Friday marks the unofficial start to the quarterly earnings season, with results from three major U.S. banks, JPMorgan Chase & Co, Citigroup and Wells Fargo & Co, due before the opening bell.
BlackRock, the world’s largest asset manager, and custodian bank State Street are also slated to report their quarterly numbers later in the day.
For the upcoming quarterly results, earnings are expected to grow 5% year-on-year, according to LSEG data.
The Dow and the S&P 500 eye weekly losses as sentiment was roiled this week following a hotter-than-anticipated inflation reading, which pushed traders to scale back their enthusiasm around the U.S. Federal Reserve cutting interest rates, while the tech-heavy Nasdaq was on track for its first weekly gain in three.
U.S. large-cap stocks suffered their largest weekly outflow since December 2022 in the week to Wednesday, Bank of America said.
The Nasdaq and the S&P 500 closed higher in the previous session as fresh economic data rekindled hopes that inflation remains in a cooling trend.

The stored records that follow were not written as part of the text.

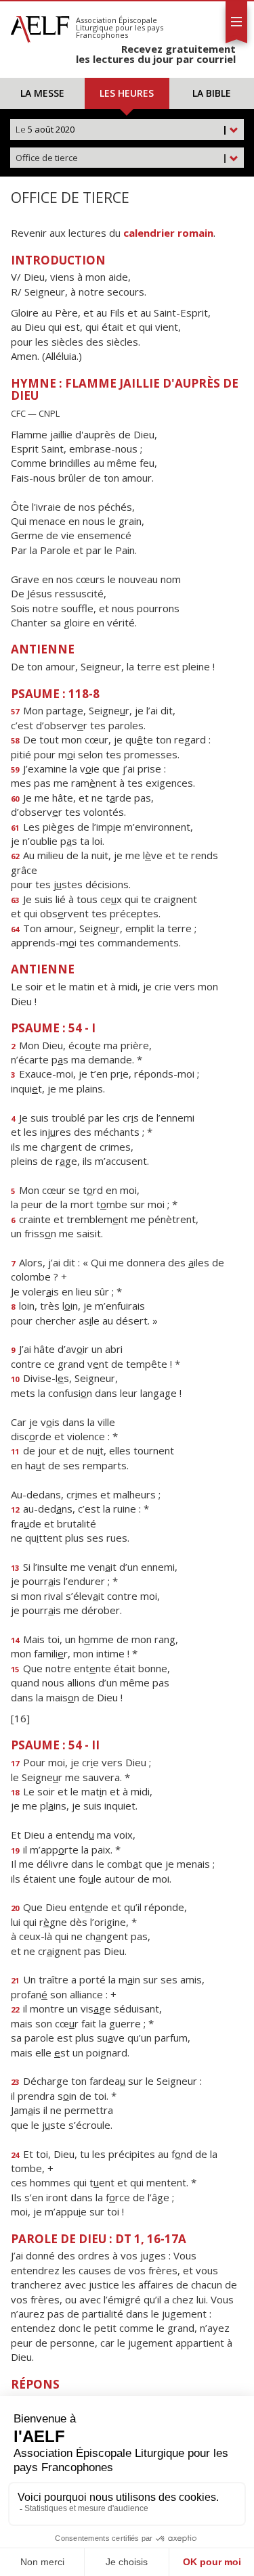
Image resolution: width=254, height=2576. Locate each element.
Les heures (127, 93)
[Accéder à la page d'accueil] (40, 25)
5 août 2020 (122, 129)
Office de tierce (122, 158)
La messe (42, 93)
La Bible (211, 93)
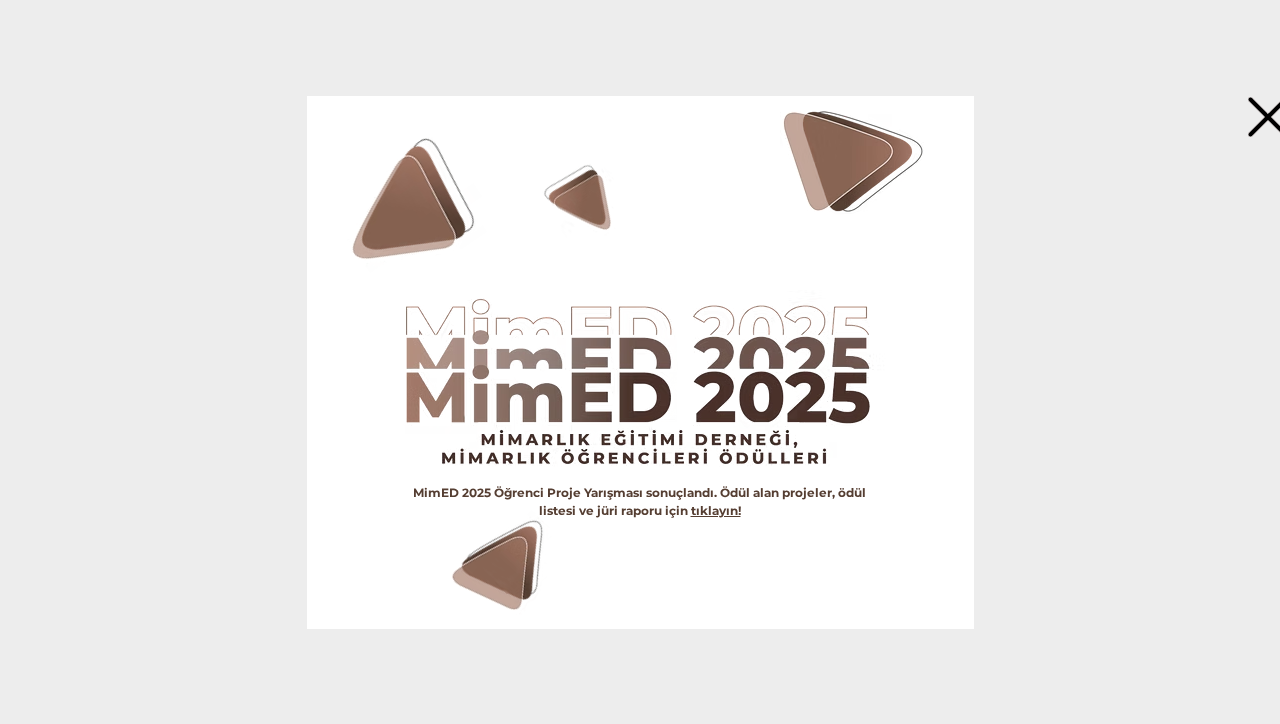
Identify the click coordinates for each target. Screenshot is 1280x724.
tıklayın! (716, 510)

Money market participants see a more than 50% chance of the Fed bringing in the first interest rate cut in July, according to the CME FedWatch Tool.
Focus would also be on remarks from Kansas City Fed President Jeffrey Schmid, Atlanta Fed President Raphael Bostic and their San Francisco counterpart Mary Daly later in the day for hints on the central bank’s rate outlook.
On the data front, a preliminary reading of the University of Michigan’s overall index of consumer sentiment for April is due at 10 a.m. ET.
At 4:34 a.m. ET, Dow e-minis were up 67 points, or 0.17%, S&P 500 e-minis were up 1.75 points, or 0.03%, and Nasdaq 100 e-minis were down 13.5 points, or 0.07%.
Among individual stocks, data-center operator Applied Digital dropped 10.7% in premarket trading after reporting a bigger-than-expected quarterly loss.